*WHAT TO PRODUCE*. Where a line holds the word "Collapse", copy it from the records.

*MATERIAL SHOWN*.

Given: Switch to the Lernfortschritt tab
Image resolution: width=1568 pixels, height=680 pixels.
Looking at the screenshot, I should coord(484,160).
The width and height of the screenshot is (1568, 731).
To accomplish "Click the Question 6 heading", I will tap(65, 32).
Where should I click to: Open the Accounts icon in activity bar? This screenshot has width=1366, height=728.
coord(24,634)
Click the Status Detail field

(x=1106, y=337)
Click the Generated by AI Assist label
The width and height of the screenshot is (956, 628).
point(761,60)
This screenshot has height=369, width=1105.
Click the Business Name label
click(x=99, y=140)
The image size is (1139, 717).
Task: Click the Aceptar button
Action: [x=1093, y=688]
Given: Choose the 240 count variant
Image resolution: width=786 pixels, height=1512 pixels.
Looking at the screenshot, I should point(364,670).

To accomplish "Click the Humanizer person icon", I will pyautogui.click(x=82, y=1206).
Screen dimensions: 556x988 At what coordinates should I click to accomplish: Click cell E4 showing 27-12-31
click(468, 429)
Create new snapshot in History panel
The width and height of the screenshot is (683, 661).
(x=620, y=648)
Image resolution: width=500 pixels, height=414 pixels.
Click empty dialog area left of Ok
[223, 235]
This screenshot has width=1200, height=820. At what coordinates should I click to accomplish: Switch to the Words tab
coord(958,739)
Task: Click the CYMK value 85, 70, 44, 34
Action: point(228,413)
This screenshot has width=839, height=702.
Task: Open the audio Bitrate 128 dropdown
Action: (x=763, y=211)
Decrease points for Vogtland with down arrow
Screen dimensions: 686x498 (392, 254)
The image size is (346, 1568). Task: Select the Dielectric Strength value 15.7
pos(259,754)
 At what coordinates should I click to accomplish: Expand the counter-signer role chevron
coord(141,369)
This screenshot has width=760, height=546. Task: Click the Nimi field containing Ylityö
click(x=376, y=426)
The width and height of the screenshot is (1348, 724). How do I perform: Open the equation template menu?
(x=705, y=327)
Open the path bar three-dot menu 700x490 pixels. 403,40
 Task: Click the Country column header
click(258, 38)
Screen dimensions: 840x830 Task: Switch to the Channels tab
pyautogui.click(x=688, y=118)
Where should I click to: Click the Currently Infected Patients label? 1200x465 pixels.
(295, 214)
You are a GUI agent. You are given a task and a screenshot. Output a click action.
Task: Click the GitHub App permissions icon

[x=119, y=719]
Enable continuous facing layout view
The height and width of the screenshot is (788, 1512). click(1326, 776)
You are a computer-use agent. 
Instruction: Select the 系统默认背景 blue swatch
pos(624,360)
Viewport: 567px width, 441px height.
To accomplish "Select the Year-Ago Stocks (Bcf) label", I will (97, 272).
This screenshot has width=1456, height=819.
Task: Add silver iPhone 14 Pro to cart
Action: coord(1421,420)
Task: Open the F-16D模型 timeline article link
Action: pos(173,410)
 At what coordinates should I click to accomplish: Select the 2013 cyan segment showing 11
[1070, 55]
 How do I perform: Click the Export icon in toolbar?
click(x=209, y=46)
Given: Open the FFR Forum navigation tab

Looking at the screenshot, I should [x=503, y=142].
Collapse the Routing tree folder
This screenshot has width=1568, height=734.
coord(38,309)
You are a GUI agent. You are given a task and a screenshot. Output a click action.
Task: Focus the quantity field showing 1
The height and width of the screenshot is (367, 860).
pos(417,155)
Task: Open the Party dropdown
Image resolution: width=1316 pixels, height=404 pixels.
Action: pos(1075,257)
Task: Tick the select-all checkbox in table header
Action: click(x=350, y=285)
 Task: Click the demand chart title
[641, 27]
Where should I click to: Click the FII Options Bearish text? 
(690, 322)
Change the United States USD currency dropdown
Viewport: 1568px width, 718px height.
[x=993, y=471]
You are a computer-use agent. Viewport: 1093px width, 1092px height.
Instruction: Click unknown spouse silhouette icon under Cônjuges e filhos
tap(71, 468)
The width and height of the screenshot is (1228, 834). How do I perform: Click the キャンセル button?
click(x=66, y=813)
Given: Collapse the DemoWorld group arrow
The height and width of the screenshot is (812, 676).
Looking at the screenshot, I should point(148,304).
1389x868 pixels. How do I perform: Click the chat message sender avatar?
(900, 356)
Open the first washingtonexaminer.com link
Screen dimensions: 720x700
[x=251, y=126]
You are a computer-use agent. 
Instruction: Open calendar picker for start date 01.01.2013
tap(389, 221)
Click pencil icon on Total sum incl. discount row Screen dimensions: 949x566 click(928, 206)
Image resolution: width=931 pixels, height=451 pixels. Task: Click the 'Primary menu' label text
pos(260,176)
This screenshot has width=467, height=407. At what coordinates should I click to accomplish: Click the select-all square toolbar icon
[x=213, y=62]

*REPLY*.
Collapse the Routing tree folder
Given: Collapse the DemoWorld group arrow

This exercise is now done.